Overview
This project implements a near real-time cybersecurity threat detection system using Amazon SageMaker. It uses machine learning to identify anomalous or malicious network behavior—such as DDoS patterns, unauthorized access attempts, and phishing-related traffic—by learning behavioral patterns from network traffic data.
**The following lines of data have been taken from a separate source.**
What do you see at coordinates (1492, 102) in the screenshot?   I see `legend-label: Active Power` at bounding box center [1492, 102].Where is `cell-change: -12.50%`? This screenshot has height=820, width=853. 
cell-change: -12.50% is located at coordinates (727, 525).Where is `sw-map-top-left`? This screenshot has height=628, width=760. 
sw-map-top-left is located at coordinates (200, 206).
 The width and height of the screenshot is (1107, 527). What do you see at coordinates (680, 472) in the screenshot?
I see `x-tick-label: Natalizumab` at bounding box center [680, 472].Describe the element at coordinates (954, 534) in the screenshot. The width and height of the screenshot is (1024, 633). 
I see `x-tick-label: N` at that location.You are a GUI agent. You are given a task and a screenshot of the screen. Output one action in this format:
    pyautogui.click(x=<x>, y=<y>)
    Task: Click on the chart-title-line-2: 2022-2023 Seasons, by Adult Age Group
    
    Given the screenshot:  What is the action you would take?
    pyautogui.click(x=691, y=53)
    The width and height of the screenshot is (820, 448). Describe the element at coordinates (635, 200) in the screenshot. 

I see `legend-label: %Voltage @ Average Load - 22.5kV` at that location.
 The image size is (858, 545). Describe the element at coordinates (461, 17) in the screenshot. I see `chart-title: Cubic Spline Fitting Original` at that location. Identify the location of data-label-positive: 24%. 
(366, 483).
The design mirrors production-style ML security architectures, emphasizing secure access control, reproducibility, automation, and monitoring.
Objectives
- Detect abnormal network behavior using machine learning
- Automate the ML lifecycle from preprocessing to deployment
- Implement least-privilege, auditable access using AWS IAM
- Deliver near real-time inference with minimal operational overhead
- Produce a portfolio-ready, production-style cloud security project
High-level architecture
Data flow
- Raw network traffic data is stored in Amazon S3
- AWS Lambda performs preprocessing and feature engineering
- Processed data is saved back to S3
- SageMaker trains an XGBoost model
- The model is deployed as a SageMaker endpoint
- New traffic is scored for anomalies via near real-time inference
- Logs and metrics are captured in CloudWatch
AWS services used
- Amazon SageMaker — training, deployment, inference, and pipelines
- Amazon S3 — raw/processed data + model artifacts
- AWS Lambda — serverless preprocessing + feature extraction
- Amazon CloudWatch — logging, metrics, monitoring
- AWS IAM — role-based access control and least privilege
Security & access control
A dedicated SageMaker execution role is used for notebooks, training jobs, and endpoints.
Key characteristics
- Temporary credentials (no hard-coded secrets)
- Least-privilege access to only required resources (S3, CloudWatch, ECR)
- Auditable actions via CloudTrail
Data ingestion & preprocessing
Dataset A public intrusion detection dataset (e.g., CICIDS, NSL-KDD, or UNSW-NB15) is used to simulate real-world traffic and attack behavior.
Preprocessing steps
- Remove duplicates and irrelevant features
- Handle missing/malformed values
- Encode categorical features
- Normalize numeric fields
- Engineer behavioral features (examples):
- Connection frequency
- Packet size statistics
- Session duration metrics
Processed datasets are stored in S3 and versioned for reproducibility.
Model training & evaluation
Algorithm: XGBoost Chosen for strong performance on tabular data, speed, and ability to capture nonlinear relationships.
Training workflow
- SageMaker pulls processed data from S3
- Training runs in a managed container
- Model artifacts are saved to S3
- Logs and metrics are emitted to CloudWatch
Deployment & inference
The trained model is deployed as a SageMaker endpoint, enabling:
- Managed, scalable inference
- Secure API-based predictions
- Near real-time threat detection (~30-second delay)
Incoming network data is evaluated and labeled as normal or potentially malicious.
Automation with SageMaker Pipelines
SageMaker Pipelines automate:
- preprocessing
- training
- evaluation
- conditional deployment
This supports repeatability, versioning, and audit-friendly ML operations.
Monitoring & observability
CloudWatch is used to:
- capture logs for training jobs and endpoints
- monitor prediction volume and error rates
- support future drift monitoring
Cost & performance considerations
- Estimated runtime: 2–3 hours
- Estimated cost: ~$1–$2
- Managed/serverless services minimize idle overhead
Limitations & future enhancements
Current limitations
- Near real-time (not fully streaming)
- Single-model architecture
Planned enhancements
- Add Amazon Kinesis for real-time streaming
- Add drift detection and automated retraining triggers
- Expand to multi-model/ensemble detection
- Integrate alerting via SNS and/or Security Hub
Resume-ready summary
Designed and implemented a secure, automated ML pipeline on AWS using SageMaker and XGBoost to detect anomalous network activity with near real-time inference, leveraging IAM-based access control, serverless preprocessing, and CloudWatch monitoring.